- _Assignment_: Only the lines with "computer" in the entries below belong in the answer; please copy them.

*** Record extracts ***

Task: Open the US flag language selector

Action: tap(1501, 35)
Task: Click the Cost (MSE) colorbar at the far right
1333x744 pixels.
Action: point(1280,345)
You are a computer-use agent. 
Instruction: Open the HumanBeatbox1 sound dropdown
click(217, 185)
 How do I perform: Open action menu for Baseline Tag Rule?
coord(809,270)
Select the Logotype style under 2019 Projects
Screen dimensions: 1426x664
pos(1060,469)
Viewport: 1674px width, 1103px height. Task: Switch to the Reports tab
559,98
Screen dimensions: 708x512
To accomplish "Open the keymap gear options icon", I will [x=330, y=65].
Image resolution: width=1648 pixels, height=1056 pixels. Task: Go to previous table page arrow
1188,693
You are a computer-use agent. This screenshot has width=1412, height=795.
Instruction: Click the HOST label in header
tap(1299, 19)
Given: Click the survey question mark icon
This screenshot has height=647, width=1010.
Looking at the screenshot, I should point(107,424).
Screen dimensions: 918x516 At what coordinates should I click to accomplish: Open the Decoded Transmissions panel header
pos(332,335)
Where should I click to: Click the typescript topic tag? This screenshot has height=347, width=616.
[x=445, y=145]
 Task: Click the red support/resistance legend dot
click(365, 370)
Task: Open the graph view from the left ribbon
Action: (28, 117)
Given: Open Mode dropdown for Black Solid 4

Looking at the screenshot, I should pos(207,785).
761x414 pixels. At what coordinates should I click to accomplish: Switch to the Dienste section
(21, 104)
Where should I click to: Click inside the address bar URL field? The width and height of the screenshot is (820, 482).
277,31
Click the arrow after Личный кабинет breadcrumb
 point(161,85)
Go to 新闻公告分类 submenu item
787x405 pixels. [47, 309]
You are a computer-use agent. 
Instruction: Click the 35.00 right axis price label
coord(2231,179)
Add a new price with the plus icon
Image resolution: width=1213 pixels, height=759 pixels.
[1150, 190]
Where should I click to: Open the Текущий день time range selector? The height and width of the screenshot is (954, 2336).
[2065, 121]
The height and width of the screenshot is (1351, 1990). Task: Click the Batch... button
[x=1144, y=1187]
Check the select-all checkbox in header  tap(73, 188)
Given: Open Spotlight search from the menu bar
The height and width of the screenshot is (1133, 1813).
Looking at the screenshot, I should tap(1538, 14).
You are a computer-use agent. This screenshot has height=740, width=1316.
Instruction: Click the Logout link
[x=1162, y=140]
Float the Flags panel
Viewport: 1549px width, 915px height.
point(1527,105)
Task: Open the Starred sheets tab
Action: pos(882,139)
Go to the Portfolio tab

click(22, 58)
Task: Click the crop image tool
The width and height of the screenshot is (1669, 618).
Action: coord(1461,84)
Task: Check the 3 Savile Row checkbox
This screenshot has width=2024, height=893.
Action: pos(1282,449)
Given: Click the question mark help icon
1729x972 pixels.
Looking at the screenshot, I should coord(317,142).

***

- _Exercise output_:
You are a computer-use agent. 
You are a computer-use agent. This screenshot has width=1412, height=795.
You are a computer-use agent. 
You are a computer-use agent. This screenshot has height=740, width=1316.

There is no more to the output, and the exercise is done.